Great. That answered the question. One of my other question is for Mike. On your last caller, I just want to get a sense of what's the timeline for paying off the Erivedge royalty debt?

2019 is what we're currently forecasting.

And the partnership will end --?

The composition matter IP goes to late 2020s, end of 2028. So there's a lot of royalty life after that debt is repaid.

Got you. All right. Well, thank you very much for taking my questions.

Thank you. That does conclude our Q&A session for today. I would now like to turn the call back over to management for any further remarks.

Thank you. Lastly, I would like to extend a thank you to all the employees of Curis for their hard work and bringing our programs to the state that they are in, and allowing us to progress the Company to one that is focused on developing effective drugs for patients with cancer, and our eventual goal of commercializing some of these drugs.

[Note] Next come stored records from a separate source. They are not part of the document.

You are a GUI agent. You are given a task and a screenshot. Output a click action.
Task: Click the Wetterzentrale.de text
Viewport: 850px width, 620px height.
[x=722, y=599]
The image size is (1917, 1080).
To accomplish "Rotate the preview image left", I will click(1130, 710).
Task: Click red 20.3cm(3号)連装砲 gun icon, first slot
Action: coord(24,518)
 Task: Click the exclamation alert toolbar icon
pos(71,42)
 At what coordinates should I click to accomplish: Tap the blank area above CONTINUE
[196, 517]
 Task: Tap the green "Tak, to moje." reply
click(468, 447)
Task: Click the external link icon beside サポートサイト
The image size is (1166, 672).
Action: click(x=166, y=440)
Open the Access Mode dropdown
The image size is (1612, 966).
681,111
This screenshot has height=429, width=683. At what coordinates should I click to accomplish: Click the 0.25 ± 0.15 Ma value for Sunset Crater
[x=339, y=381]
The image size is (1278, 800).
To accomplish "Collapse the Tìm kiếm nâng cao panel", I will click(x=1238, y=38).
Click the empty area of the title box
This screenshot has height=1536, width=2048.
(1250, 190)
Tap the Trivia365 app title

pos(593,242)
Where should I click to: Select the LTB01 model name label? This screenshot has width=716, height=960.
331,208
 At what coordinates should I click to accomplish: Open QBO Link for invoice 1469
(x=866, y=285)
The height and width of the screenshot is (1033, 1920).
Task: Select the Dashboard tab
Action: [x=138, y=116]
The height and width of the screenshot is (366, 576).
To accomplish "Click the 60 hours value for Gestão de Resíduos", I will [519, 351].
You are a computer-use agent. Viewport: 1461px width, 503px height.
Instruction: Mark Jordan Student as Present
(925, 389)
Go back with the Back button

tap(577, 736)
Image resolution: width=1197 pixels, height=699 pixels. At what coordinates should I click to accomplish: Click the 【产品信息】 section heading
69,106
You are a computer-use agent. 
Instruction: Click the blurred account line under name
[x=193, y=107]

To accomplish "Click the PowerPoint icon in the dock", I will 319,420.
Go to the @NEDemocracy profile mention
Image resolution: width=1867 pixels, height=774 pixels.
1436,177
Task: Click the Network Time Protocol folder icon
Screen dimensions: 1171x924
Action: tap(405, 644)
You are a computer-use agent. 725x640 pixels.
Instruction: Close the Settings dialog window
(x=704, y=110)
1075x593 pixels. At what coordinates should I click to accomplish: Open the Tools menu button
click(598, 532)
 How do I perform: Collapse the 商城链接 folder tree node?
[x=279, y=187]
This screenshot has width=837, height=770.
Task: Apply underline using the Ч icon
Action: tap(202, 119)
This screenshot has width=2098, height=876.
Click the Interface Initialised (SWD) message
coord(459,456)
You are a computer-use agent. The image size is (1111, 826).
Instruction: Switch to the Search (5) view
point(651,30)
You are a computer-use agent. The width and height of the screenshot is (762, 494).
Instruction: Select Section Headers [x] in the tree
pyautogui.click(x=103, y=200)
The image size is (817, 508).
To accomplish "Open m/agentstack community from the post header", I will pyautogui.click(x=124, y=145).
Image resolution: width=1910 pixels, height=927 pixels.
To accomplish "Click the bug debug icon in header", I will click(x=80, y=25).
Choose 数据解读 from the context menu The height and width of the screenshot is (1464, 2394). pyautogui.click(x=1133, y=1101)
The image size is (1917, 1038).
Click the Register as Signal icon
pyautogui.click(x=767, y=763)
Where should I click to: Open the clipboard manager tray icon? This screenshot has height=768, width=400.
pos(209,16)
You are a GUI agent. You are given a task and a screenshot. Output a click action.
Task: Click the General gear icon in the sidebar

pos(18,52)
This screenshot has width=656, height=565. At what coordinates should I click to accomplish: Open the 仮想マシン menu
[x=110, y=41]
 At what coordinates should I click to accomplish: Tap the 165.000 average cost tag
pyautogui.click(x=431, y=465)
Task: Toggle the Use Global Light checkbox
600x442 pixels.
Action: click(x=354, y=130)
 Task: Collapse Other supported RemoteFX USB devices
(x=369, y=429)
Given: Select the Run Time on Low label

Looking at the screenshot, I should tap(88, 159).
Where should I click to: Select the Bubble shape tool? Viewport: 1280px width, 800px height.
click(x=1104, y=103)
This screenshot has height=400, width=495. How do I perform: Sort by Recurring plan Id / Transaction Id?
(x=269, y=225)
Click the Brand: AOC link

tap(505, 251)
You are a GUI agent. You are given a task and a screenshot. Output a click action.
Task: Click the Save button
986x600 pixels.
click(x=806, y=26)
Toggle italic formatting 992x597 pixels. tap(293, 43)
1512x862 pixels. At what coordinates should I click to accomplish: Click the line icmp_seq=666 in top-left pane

I would also like to thank all of the patients and their families who participate in our trials and make these studies and analyses possible. And lastly, again, I would like to thank all of the hard work that Mike and Jaye have done for the Company to bringing us to this stage as well. Thank you.

Ladies and gentlemen, thank you for your participation in today's conference. This does conclude today's program. You may all disconnect. Everyone have a great day.